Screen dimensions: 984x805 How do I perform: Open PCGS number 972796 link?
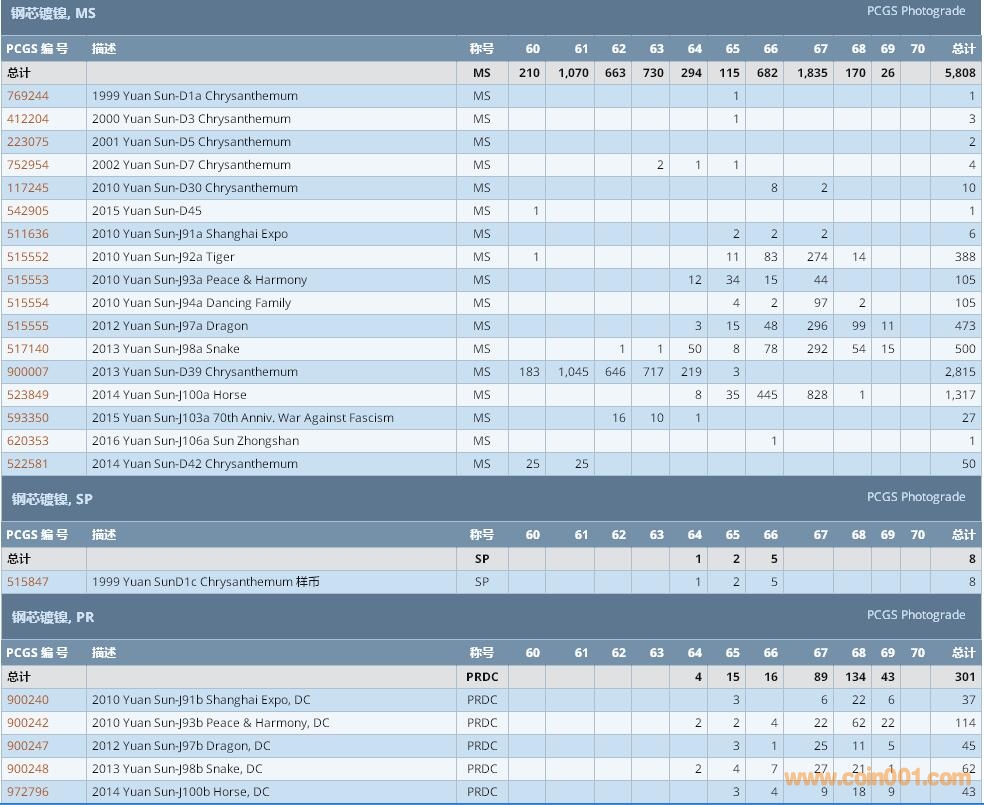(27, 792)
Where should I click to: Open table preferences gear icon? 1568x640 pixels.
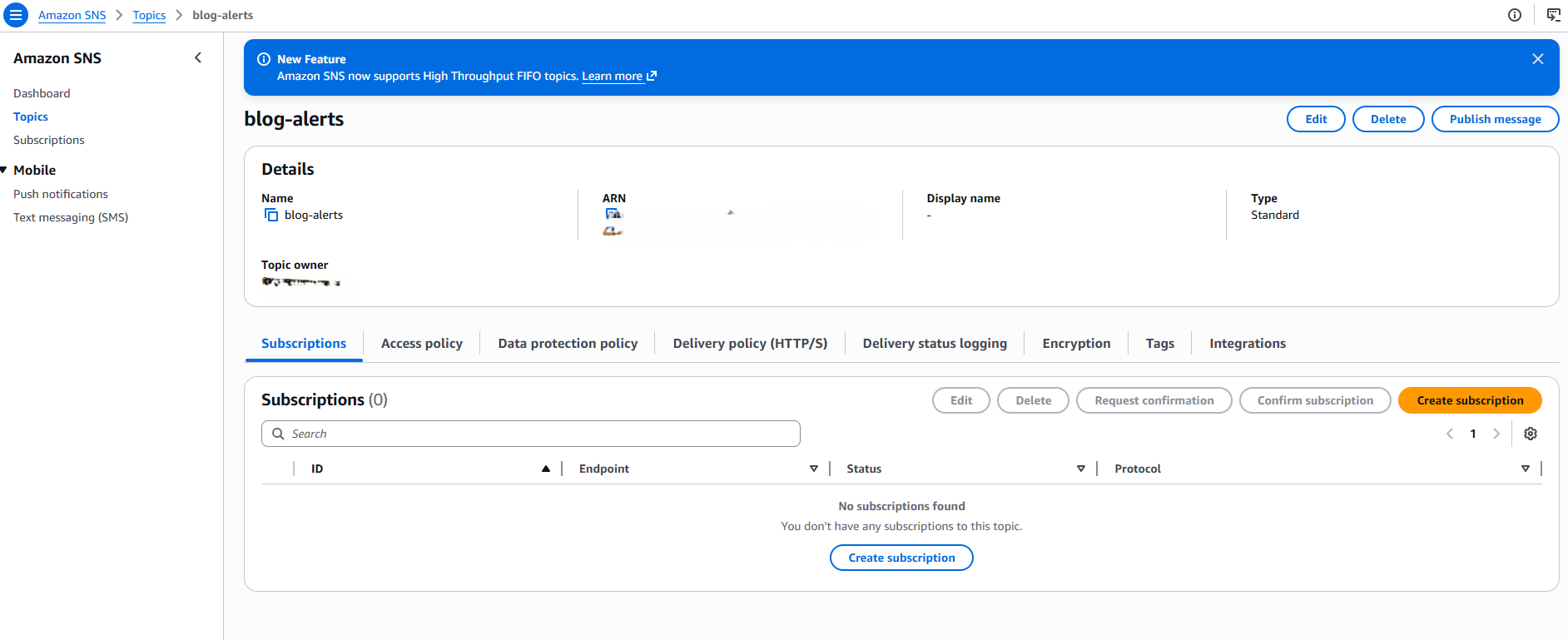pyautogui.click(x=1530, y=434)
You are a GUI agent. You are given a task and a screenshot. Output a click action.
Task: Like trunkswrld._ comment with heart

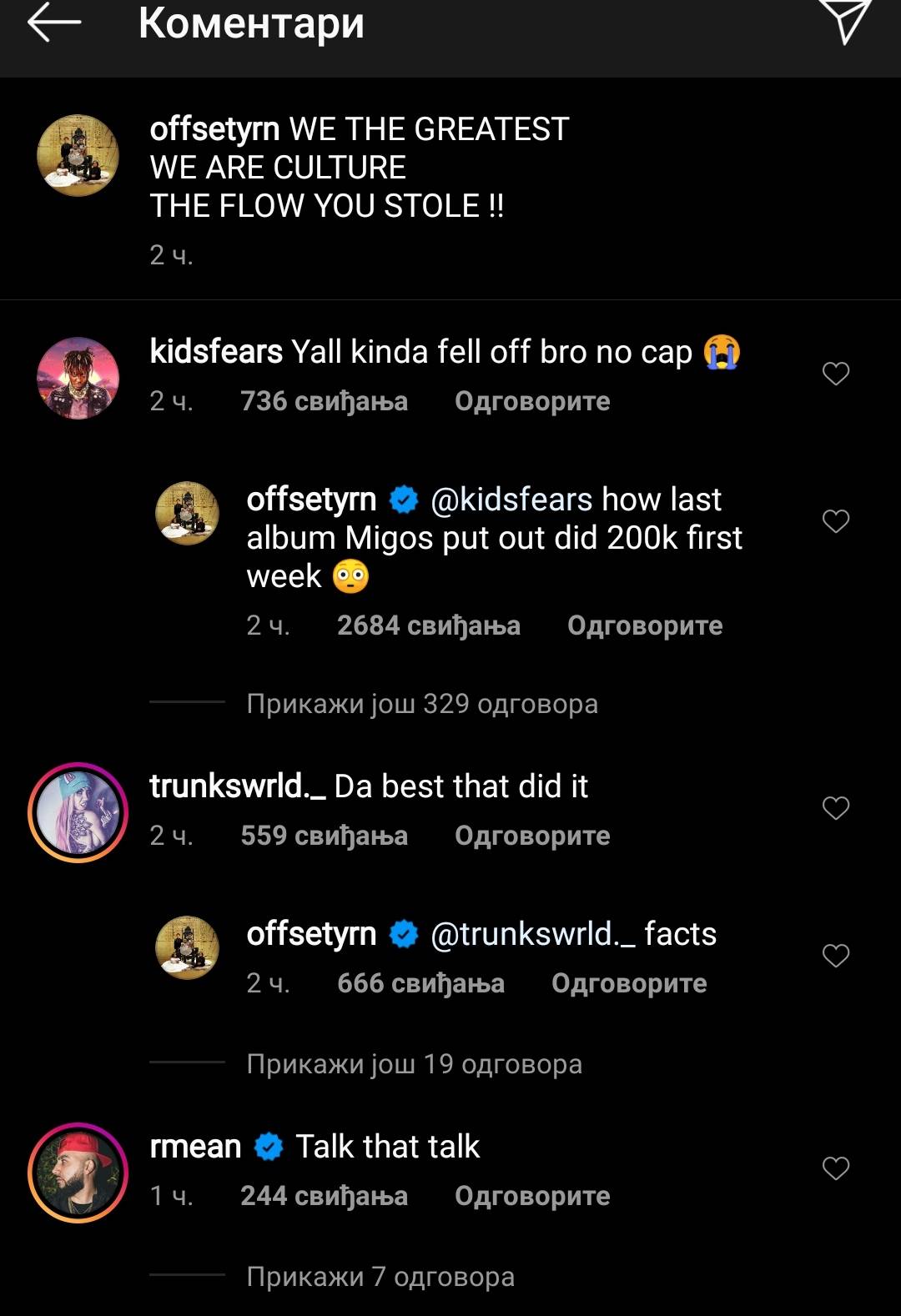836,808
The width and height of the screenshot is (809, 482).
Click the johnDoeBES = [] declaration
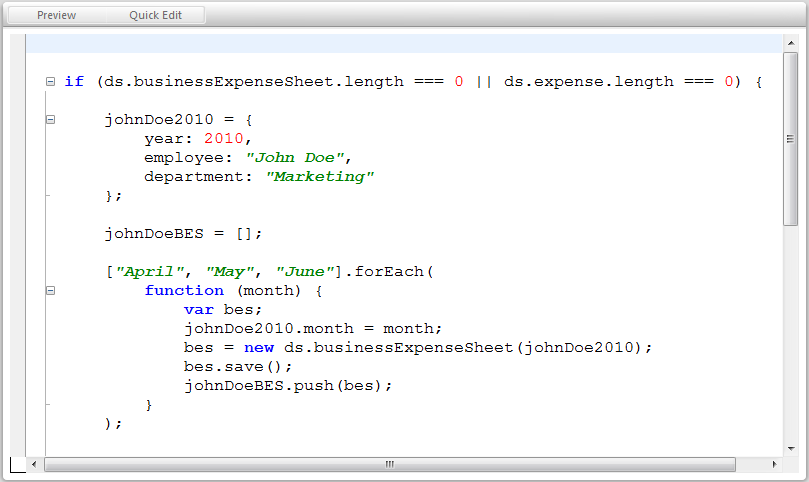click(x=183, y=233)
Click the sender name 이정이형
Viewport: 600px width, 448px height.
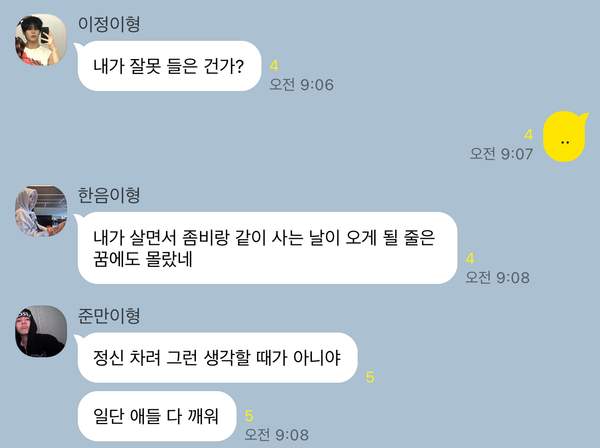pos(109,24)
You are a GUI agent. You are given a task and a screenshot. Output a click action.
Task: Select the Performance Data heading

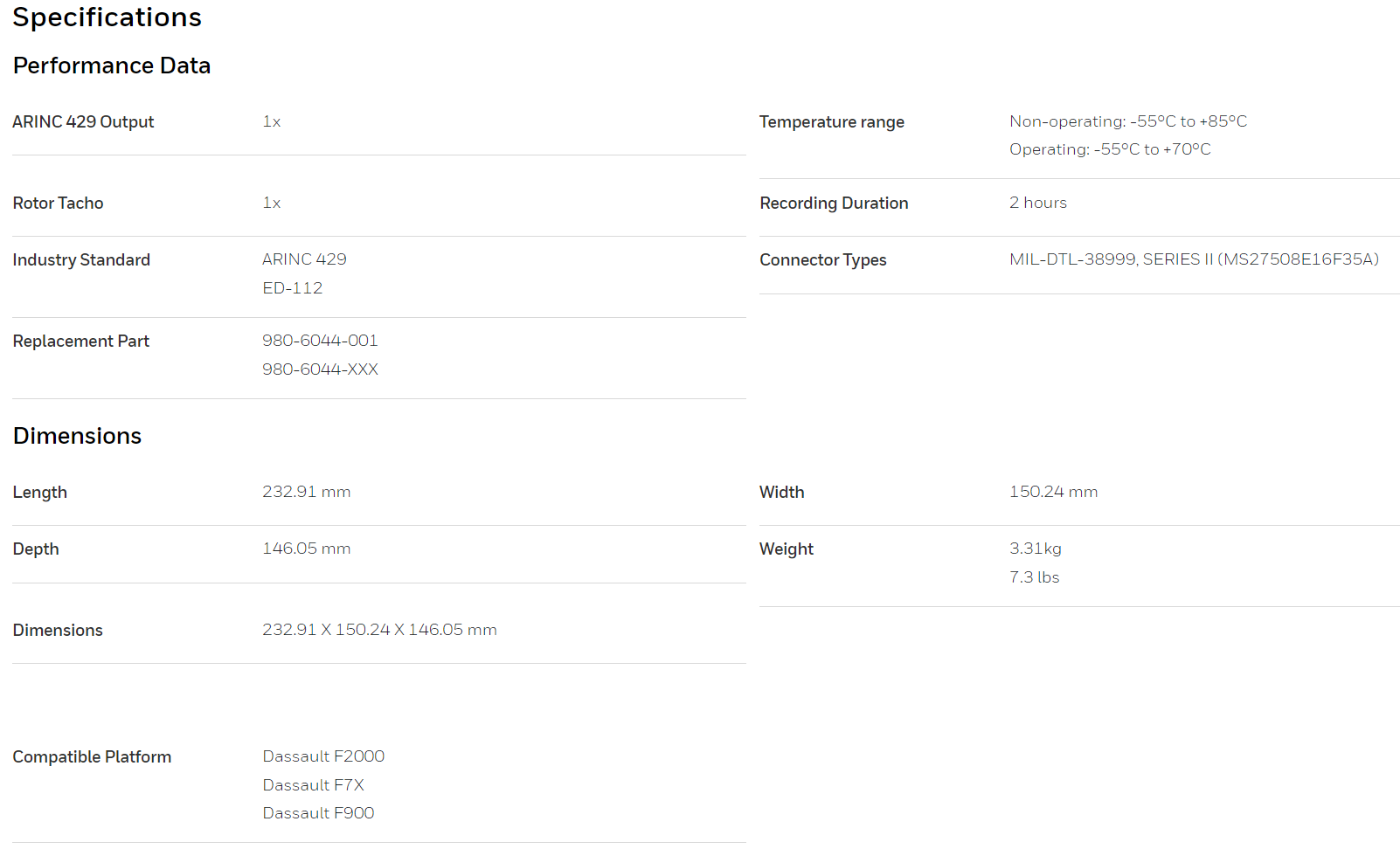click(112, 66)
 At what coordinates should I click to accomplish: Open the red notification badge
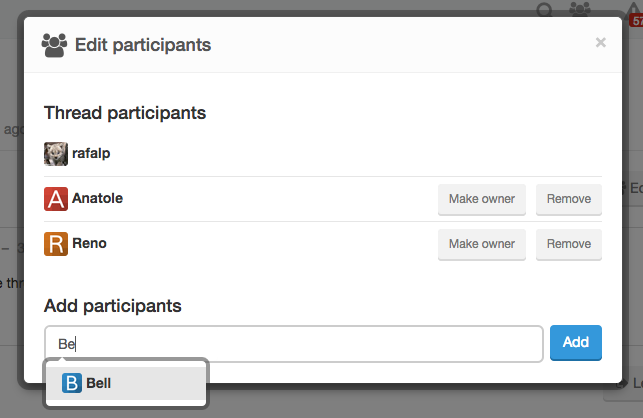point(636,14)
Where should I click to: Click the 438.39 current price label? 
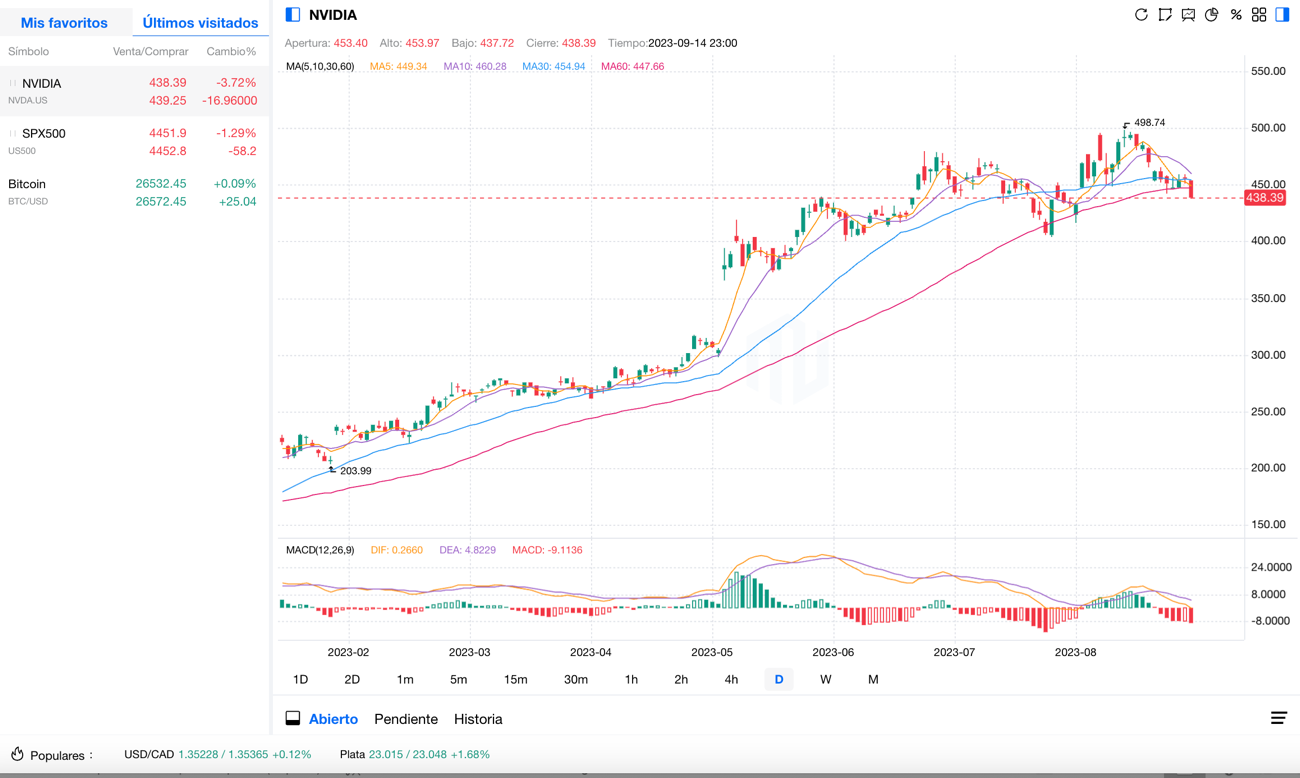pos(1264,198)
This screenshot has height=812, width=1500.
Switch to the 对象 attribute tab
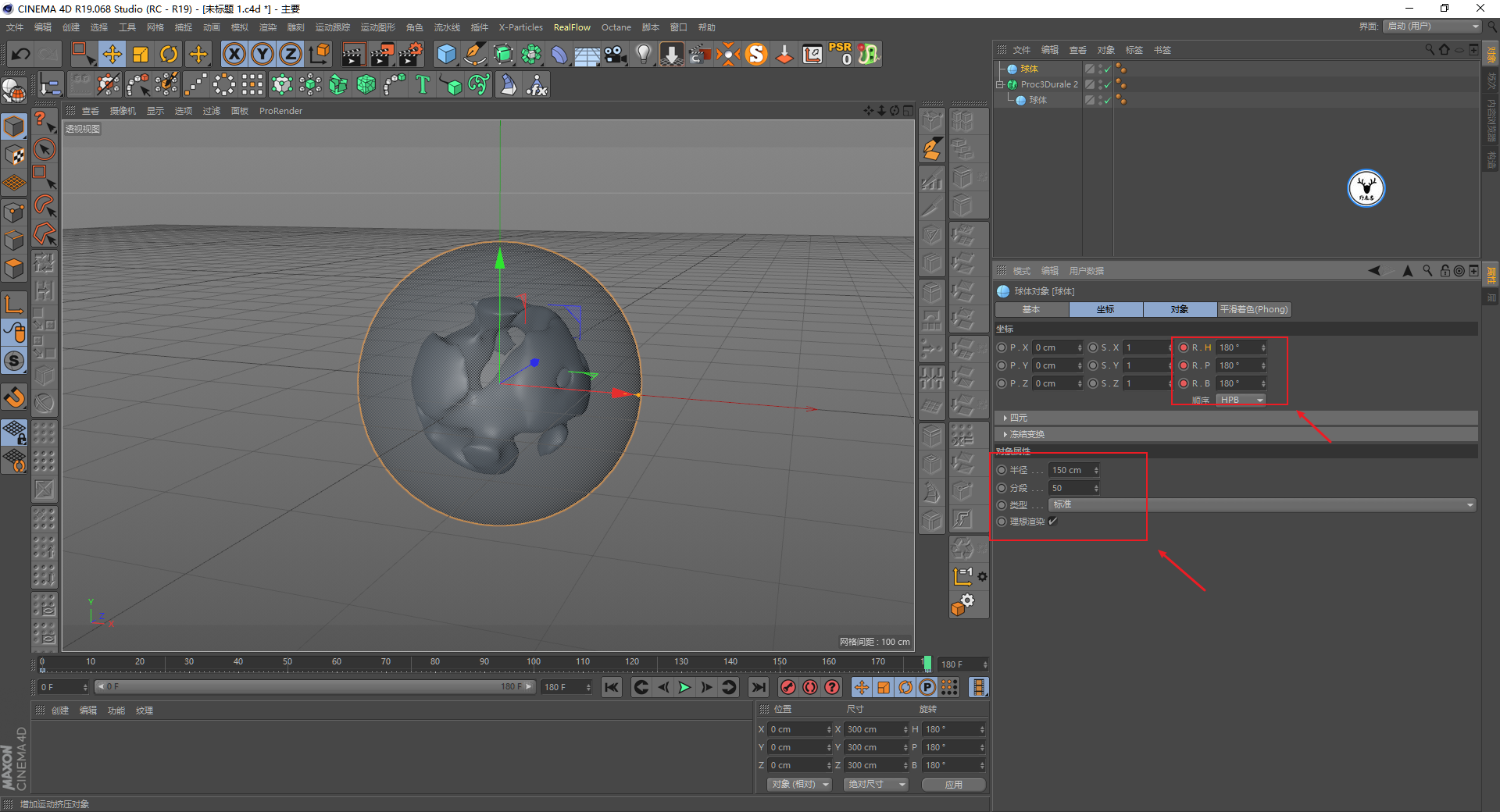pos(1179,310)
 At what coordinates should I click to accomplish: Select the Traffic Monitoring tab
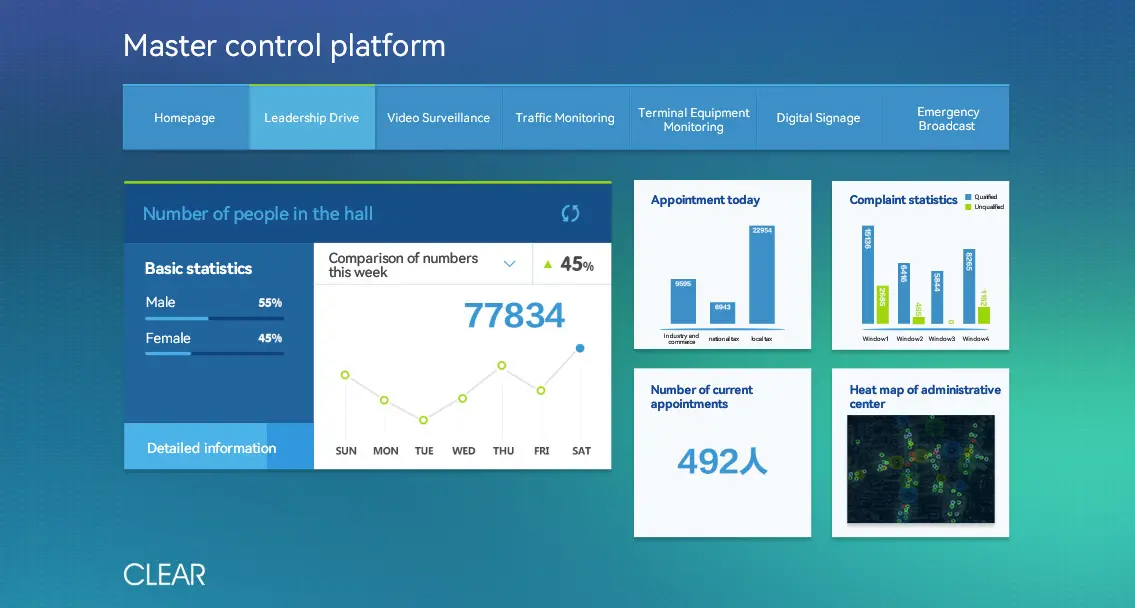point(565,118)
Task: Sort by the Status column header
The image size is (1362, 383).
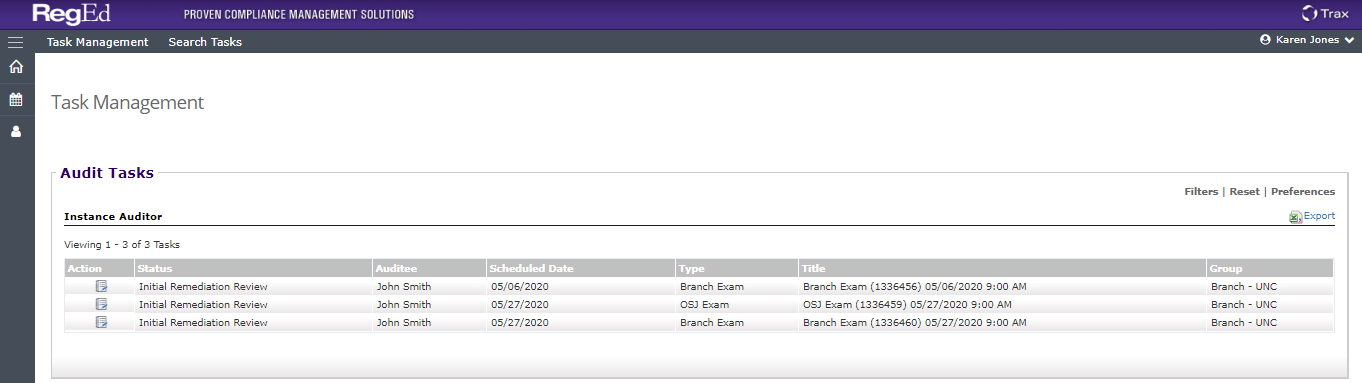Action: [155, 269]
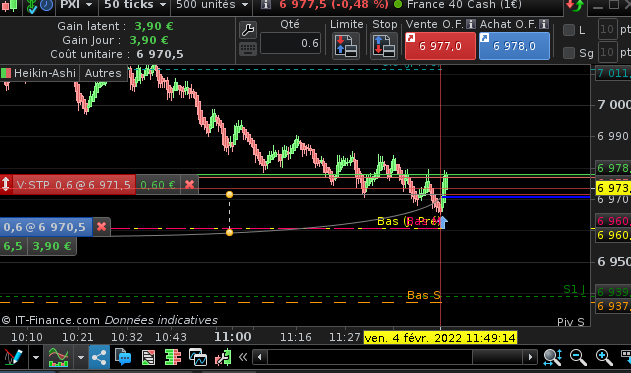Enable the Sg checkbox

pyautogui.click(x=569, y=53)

*****

*Assigned task:* Return the material exactly as given, apart from the pictures.

*Expected output:*
Screen dimensions: 984x805 How do I perform: Open PCGS number 972796 link?
(27, 792)
Where should I click to: Open table preferences gear icon? 1568x640 pixels.
pyautogui.click(x=1530, y=434)
You are a GUI agent. You are given a task and a screenshot. Output a click action.
Task: Like trunkswrld._ comment with heart

836,808
The width and height of the screenshot is (809, 482).
Click the johnDoeBES = [] declaration
click(x=183, y=233)
Click the sender name 이정이형
Viewport: 600px width, 448px height.
pos(109,24)
You are a GUI agent. You are given a task and a screenshot. Output a click action.
Task: Select the Performance Data heading

click(112, 66)
 At what coordinates should I click to accomplish: Open the red notification badge
point(636,14)
Where should I click to: Click the 438.39 current price label? 
pos(1264,198)
This screenshot has height=812, width=1500.
Switch to the 对象 attribute tab
pos(1179,310)
 At what coordinates should I click to accomplish: Select the Traffic Monitoring tab
point(565,118)
Task: Sort by the Status column header
The image size is (1362, 383).
Action: [155, 269]
Enable the Sg checkbox

pyautogui.click(x=569, y=53)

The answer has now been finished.